* Action item: Among the entries below, one stretch runs from the line that contains "Given: Change the Show items count dropdown" through the line that contains "Click the Herunterladen button". Repeat that stretch exactly, ends included, and only that.

* Records shown:
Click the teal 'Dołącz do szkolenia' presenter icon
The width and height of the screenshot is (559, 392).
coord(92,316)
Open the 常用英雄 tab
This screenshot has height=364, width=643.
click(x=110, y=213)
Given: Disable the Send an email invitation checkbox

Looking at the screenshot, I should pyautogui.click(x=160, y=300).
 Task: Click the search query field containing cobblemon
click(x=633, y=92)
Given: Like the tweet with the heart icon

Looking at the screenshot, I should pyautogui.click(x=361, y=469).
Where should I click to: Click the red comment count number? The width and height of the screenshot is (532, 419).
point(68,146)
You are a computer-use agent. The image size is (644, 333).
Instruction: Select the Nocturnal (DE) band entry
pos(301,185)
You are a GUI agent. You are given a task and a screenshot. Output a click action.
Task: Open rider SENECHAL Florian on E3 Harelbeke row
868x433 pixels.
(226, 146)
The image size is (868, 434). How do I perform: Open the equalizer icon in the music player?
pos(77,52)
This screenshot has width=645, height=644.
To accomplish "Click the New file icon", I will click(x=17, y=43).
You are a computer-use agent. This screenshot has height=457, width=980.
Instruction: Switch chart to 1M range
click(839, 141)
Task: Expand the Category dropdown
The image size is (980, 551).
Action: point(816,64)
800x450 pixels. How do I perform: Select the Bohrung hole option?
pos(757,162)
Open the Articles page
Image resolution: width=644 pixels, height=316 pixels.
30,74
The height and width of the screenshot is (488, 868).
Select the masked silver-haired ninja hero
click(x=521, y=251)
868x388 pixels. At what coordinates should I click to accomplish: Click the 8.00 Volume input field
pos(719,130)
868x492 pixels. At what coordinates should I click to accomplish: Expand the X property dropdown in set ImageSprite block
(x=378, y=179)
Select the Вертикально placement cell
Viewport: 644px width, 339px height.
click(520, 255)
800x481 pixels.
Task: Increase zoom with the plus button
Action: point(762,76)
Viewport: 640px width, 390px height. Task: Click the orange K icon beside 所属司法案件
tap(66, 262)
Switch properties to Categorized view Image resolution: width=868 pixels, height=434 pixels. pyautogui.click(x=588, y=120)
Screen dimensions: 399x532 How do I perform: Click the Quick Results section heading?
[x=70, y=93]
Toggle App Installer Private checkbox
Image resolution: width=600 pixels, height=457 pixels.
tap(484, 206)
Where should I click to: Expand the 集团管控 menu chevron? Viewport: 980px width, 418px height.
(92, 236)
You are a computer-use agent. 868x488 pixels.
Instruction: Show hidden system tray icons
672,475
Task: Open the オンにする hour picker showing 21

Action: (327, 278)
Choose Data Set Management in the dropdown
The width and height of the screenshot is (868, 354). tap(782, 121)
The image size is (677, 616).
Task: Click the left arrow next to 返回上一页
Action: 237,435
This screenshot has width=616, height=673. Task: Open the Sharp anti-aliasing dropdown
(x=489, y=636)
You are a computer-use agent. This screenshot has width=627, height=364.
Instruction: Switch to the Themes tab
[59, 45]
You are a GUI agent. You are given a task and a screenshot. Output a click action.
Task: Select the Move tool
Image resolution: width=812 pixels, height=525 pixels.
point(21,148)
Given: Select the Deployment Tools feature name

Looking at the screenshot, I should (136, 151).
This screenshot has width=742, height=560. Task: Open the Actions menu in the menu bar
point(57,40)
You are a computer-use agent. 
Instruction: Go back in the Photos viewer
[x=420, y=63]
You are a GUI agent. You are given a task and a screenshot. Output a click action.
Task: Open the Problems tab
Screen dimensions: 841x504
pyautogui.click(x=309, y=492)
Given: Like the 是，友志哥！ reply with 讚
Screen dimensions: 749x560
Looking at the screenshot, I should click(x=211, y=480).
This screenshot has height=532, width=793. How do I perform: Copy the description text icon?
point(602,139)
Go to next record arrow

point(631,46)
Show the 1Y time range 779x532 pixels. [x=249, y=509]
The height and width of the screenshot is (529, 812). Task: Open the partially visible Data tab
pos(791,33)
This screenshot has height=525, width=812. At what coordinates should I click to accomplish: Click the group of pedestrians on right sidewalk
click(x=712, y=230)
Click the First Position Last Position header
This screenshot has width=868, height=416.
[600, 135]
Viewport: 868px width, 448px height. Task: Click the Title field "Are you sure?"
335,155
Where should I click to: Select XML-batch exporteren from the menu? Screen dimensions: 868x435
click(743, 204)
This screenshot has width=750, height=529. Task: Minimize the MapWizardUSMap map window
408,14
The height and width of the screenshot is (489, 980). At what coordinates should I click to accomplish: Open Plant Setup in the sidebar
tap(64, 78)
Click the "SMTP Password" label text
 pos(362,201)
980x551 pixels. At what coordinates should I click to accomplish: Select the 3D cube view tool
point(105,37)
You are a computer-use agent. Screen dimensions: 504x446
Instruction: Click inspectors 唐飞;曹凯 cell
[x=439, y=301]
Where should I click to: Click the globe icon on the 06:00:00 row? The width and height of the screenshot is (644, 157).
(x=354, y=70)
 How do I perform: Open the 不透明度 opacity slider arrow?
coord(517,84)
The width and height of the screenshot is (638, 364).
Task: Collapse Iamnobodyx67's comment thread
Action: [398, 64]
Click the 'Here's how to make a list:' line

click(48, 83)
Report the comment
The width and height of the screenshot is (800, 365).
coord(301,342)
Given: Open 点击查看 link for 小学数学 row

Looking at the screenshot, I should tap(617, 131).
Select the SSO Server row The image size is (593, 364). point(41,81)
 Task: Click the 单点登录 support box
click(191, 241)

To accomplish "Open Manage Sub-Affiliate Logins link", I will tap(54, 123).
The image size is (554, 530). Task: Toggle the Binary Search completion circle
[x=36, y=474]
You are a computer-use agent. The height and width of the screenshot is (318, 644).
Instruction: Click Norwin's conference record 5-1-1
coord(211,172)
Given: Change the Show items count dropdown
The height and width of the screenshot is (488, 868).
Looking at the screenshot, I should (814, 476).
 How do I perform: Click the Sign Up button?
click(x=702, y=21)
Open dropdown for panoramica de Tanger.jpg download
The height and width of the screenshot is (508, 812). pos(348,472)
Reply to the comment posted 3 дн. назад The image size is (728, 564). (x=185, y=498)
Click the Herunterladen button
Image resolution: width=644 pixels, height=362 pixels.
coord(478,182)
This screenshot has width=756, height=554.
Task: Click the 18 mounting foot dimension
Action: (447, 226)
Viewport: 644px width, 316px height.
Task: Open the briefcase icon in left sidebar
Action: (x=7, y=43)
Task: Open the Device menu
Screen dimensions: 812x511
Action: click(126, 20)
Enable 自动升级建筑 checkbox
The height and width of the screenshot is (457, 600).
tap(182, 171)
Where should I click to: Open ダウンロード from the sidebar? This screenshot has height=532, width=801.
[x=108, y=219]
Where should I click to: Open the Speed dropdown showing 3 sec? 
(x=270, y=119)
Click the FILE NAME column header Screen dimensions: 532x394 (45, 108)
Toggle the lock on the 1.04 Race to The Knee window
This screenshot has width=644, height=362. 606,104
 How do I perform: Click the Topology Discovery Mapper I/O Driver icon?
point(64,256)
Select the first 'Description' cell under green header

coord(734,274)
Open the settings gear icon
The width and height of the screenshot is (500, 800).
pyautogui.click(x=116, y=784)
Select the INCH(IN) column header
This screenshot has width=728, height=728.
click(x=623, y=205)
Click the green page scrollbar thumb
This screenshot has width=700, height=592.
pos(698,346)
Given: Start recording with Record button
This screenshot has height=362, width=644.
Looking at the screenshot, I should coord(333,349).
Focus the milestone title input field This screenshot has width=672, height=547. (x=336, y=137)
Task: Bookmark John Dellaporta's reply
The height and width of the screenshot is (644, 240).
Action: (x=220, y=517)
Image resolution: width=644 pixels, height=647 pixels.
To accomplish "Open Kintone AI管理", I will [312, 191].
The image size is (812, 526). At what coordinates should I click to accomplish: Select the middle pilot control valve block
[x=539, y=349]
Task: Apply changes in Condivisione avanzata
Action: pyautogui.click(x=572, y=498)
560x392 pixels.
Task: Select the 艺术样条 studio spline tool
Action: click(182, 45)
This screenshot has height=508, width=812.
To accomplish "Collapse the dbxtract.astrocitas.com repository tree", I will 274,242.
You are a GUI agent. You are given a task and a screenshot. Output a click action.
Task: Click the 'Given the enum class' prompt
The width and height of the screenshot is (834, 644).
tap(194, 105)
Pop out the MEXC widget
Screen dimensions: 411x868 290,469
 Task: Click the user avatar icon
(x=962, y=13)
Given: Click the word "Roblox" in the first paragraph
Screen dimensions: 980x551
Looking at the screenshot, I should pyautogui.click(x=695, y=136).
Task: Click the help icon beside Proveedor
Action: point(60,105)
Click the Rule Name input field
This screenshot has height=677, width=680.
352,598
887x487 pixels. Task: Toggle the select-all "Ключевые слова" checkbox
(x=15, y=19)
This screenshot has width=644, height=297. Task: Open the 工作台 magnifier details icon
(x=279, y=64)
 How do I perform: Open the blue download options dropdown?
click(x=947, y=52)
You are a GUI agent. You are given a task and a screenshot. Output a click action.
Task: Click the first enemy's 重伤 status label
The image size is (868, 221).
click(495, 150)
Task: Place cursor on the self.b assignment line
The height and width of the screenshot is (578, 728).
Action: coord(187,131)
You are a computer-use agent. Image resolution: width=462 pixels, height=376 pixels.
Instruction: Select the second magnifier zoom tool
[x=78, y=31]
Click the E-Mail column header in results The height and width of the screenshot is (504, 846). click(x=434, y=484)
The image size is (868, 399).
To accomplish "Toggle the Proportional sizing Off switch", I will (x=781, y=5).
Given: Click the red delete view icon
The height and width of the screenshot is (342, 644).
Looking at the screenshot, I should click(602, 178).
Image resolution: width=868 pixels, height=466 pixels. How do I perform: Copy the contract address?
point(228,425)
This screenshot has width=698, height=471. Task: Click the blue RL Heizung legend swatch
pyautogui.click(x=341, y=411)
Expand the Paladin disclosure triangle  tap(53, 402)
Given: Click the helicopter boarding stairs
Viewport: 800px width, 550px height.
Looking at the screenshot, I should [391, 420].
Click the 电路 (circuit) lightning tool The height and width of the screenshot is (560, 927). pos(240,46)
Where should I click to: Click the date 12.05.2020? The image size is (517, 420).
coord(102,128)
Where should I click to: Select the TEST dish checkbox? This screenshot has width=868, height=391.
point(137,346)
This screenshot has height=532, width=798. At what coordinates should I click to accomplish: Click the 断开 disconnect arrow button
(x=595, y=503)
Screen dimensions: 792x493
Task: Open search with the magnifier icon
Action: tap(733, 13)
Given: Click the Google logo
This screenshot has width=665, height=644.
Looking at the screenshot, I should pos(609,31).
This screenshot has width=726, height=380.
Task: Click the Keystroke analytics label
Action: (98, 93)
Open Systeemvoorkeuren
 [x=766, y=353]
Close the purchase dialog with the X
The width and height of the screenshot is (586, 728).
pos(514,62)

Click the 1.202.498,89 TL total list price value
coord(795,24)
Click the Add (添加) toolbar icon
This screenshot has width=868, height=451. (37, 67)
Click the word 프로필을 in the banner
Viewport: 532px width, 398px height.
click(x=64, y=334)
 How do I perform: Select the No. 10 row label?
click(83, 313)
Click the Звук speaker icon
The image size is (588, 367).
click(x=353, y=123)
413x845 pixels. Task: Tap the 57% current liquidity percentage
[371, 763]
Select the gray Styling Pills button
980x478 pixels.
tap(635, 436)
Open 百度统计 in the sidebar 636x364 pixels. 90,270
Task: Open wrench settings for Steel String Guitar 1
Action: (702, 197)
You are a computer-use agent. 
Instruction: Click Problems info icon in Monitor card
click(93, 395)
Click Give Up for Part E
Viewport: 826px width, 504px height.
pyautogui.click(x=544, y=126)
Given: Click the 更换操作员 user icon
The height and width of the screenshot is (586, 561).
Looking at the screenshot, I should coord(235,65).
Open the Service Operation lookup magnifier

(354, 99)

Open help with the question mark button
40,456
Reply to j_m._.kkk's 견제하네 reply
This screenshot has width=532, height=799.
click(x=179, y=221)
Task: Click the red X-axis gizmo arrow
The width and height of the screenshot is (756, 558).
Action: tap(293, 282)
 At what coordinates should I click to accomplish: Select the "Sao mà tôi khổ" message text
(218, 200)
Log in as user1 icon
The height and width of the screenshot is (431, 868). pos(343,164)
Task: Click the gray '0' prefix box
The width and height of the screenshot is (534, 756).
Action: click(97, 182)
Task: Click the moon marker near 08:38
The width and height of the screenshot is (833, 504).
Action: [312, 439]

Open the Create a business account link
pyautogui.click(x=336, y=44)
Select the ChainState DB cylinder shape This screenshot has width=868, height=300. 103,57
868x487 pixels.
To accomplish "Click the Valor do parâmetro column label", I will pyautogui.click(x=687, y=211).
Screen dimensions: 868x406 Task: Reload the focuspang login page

* Solution:
Given: Change the Show items count dropdown
The height and width of the screenshot is (488, 868).
Looking at the screenshot, I should (814, 476).
 How do I perform: Click the Sign Up button?
click(x=702, y=21)
Open dropdown for panoramica de Tanger.jpg download
The height and width of the screenshot is (508, 812). pos(348,472)
Reply to the comment posted 3 дн. назад The image size is (728, 564). (x=185, y=498)
Click the Herunterladen button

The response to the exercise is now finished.